I strongly agree with the authors that many ordinary phenomena are regarded as extraordinary because most of us lack an intuitive understanding of probability and statistics. For instance, if we were to guess the probability that an individual, on any particular night, dreams of an aeroplane crash, we might come up with a number between one in a few thousand and one in a million. On any given night, therefore, perhaps between 60 and 6000 people in the UK dream of such an event. So far, entirely unsurprising. But if a catastrophic air accident does occur in the day following the one night in my life that I dream of a plane crash, this statistically insignificant event may give me an unshakeable, lifelong conviction that I have experienced a precognitive dream. This theme is explored effectively and at some length in the chapter entitled “Amazing coincidences”.

The section on fire-walking is less well done. Although the authors correctly identify the factors that enable anyone to walk on hot coals without injury – including coal’s low heat capacity and poor thermal conductivity – they begin by focusing on the spheroidal shape of water droplets, which they themselves acknowledge as having little relevance to fire-walking. This just confuses the reader.

Overall, this is a somewhat quirky book that provides a fairly uneven coverage of pseudoscience and the paranormal. For a more comprehensive coverage of these topics, I would recommend Pseudoscience and the Paranormal by Terence Hines (2003 Prometheus) or The Psychology of the Psychic by David Marks and Richard Kammann (1994 Prometheus).

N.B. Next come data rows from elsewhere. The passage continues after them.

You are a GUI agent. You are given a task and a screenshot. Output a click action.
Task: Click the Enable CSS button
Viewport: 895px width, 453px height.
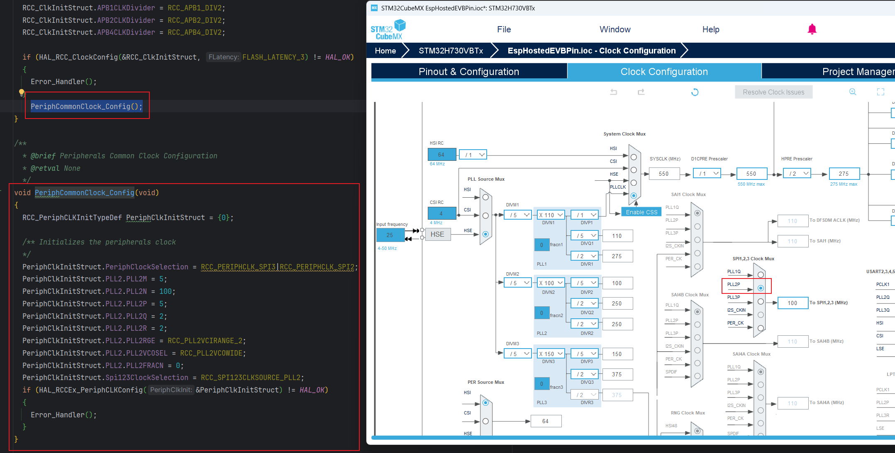[641, 212]
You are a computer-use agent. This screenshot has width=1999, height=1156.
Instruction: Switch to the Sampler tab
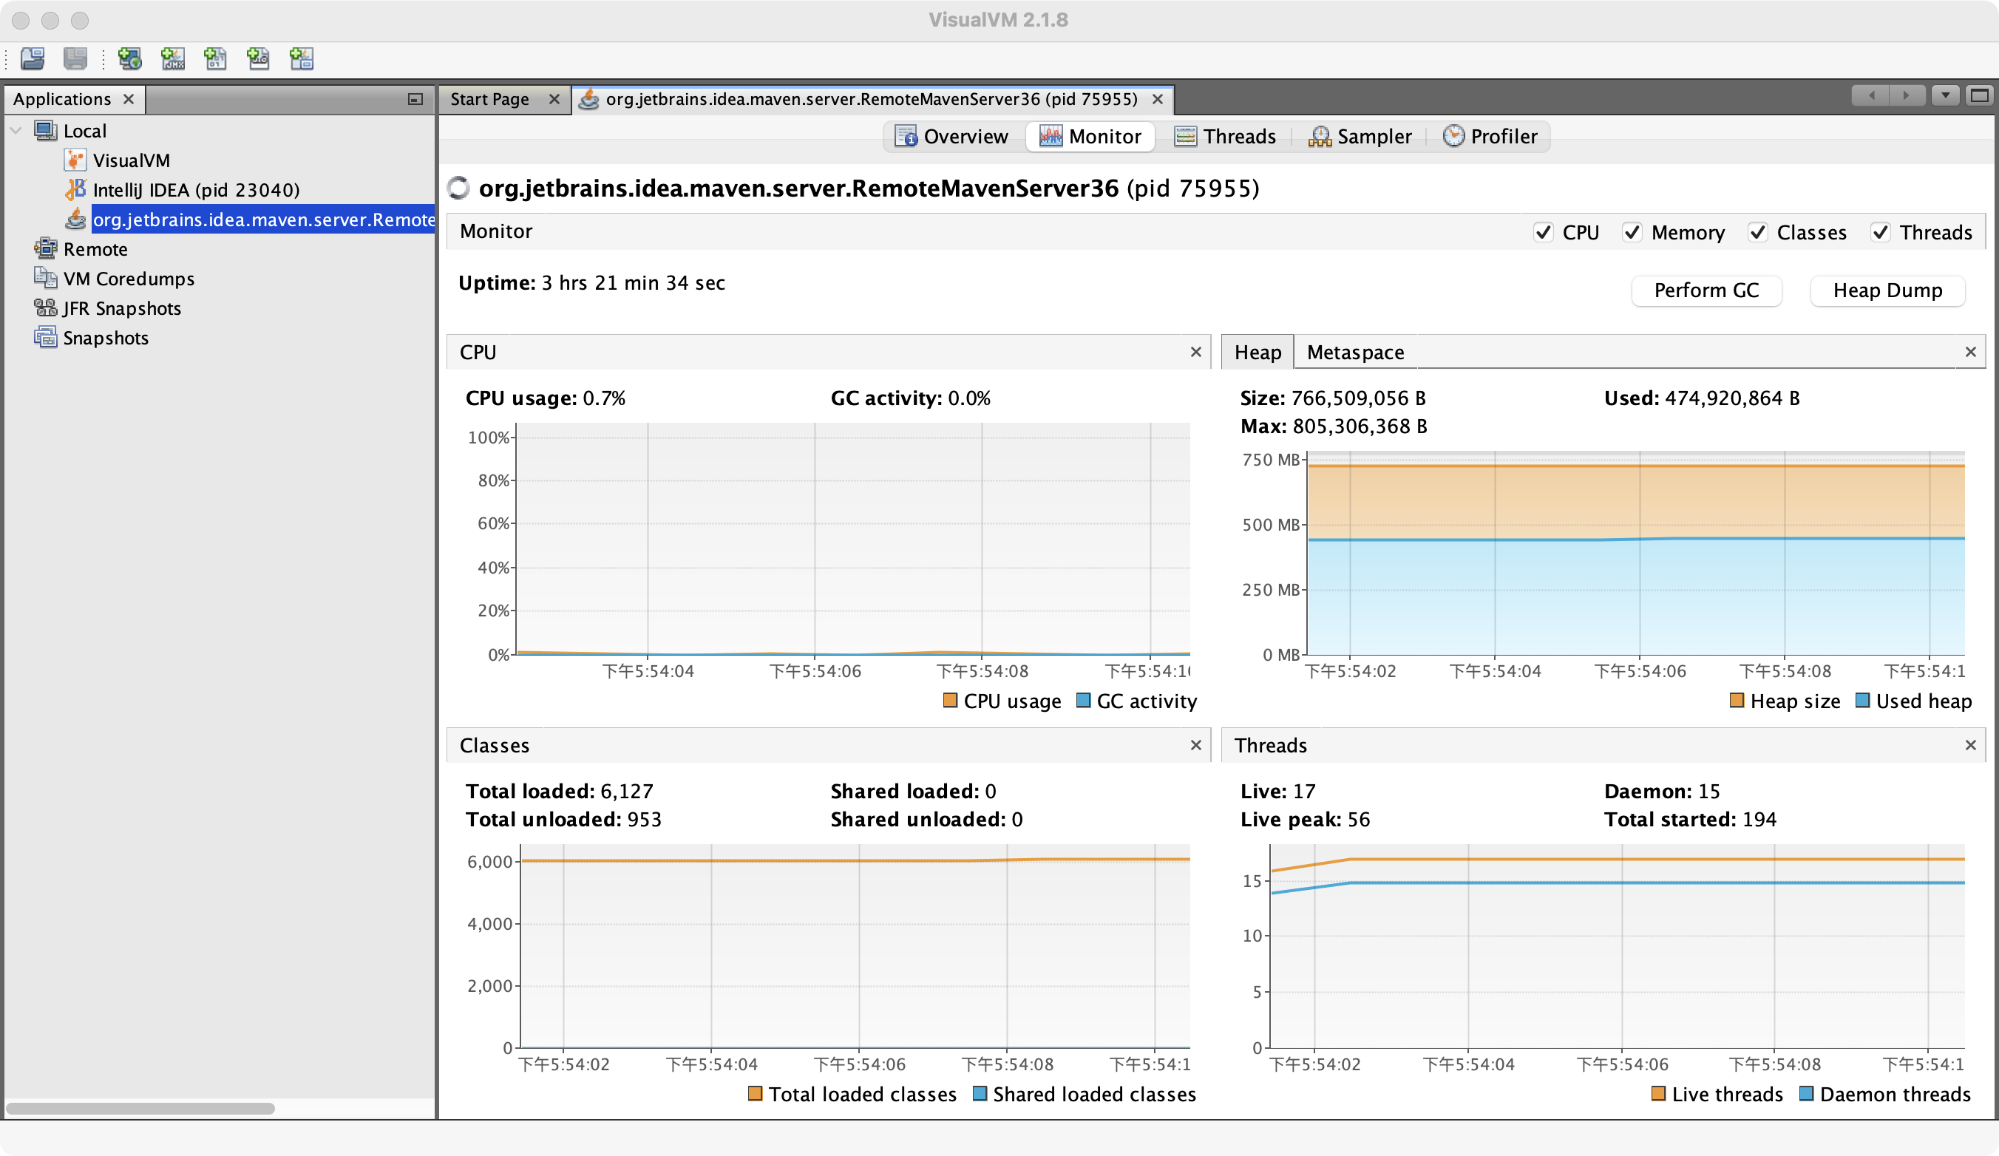click(1360, 136)
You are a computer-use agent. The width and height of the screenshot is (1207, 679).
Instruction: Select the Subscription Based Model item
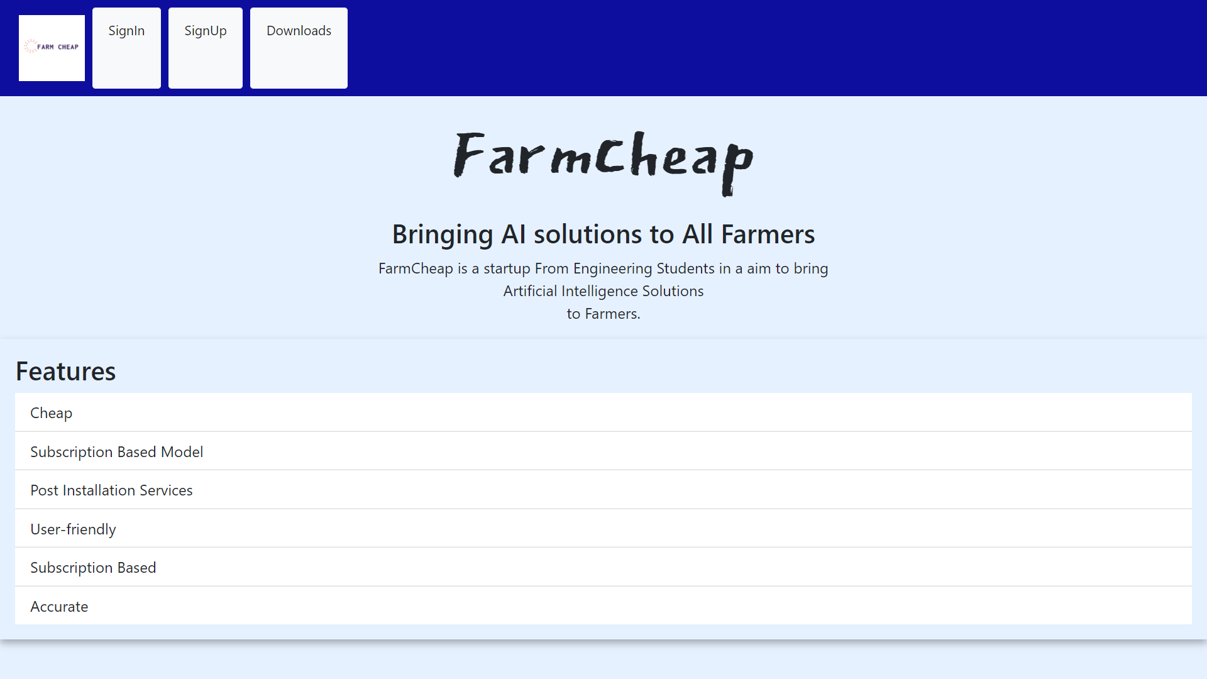coord(117,452)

On the other hand, Debunked! does have a certain Gallic charm, particularly in the way in which it is written – to such an extent that I bought the French version of the book to see if the quaint language was present in the original. Even on fairly factual topics, French writers seem to prefer a much more literary style than their British or American counterparts, and translator Bart K Holland has done a fair job of rendering the text into English. Nonetheless, sentences such as “Now we are going to set sail amid islands of ignorance, which are perfectly well charted in any good atlas of superstition – and which are objects of veneration and pious pilgrimages nonetheless” do take a little digesting by someone more used to prosaic English text.

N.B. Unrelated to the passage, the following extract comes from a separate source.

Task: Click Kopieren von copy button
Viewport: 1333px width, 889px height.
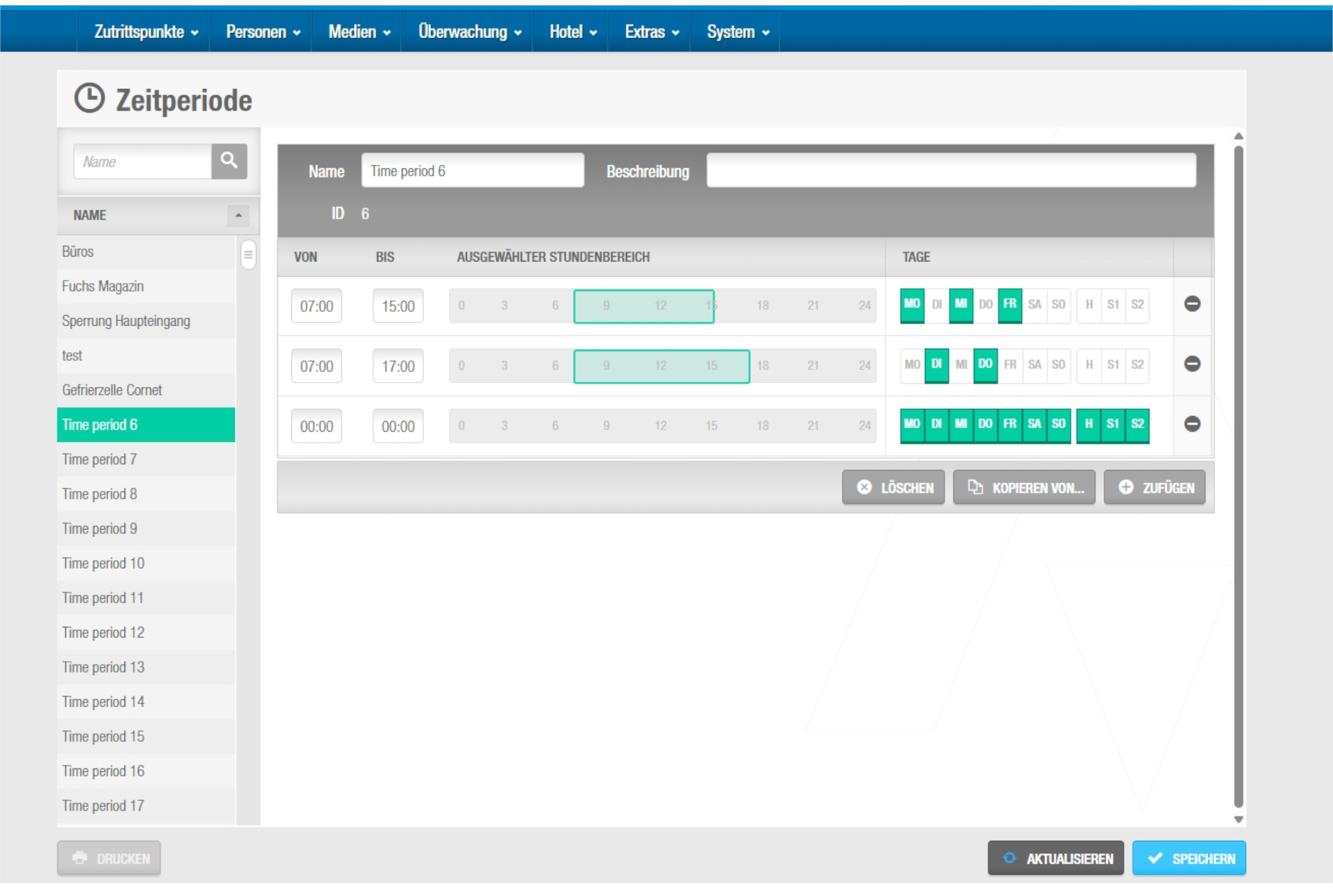Action: coord(1024,488)
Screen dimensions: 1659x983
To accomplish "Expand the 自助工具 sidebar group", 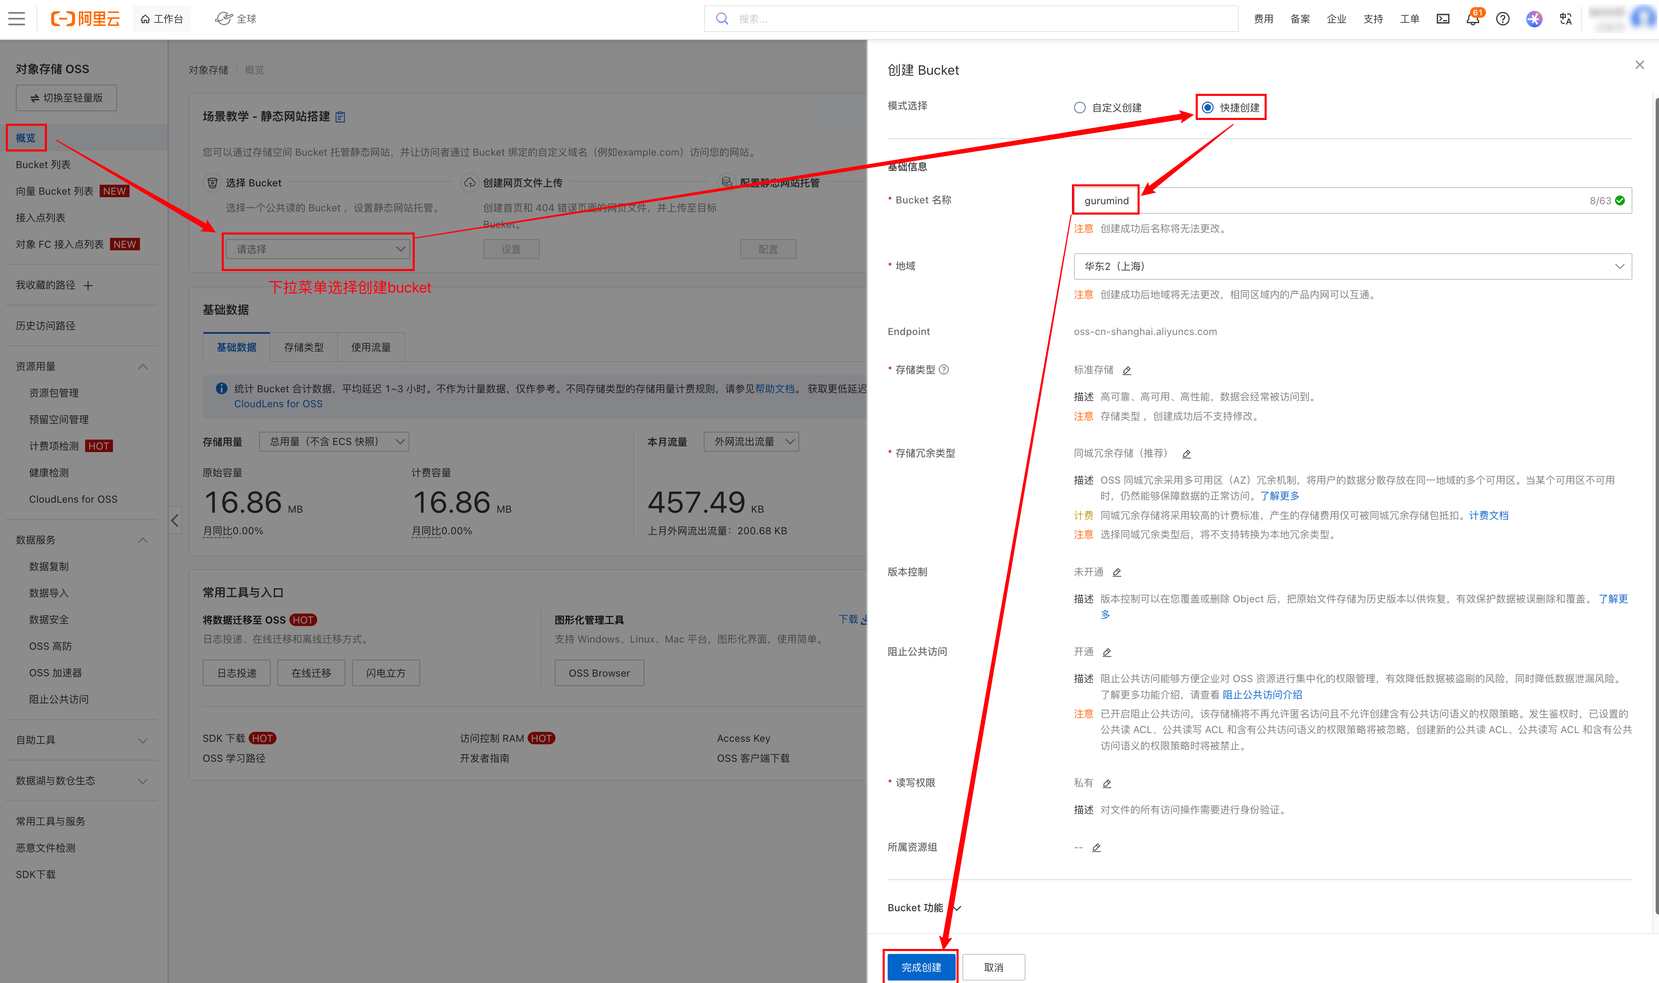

Despite these reservations, I enjoyed reading this book (in two languages) and was particularly interested to learn about purportedly paranormal events that have not been covered elsewhere, such as the mysterious sarcophagus at Arles-sur-Tech. For centuries this marble tomb has been miraculously accumulating water, without plumbing or any other obvious source. However, for the price of the book in the UK or the US, it is possible to buy a paperback version of the original French edition (for just €5.70), a good French/English dictionary, and still have enough left over to buy a dowsing rod and a couple of Nitinol teaspoons.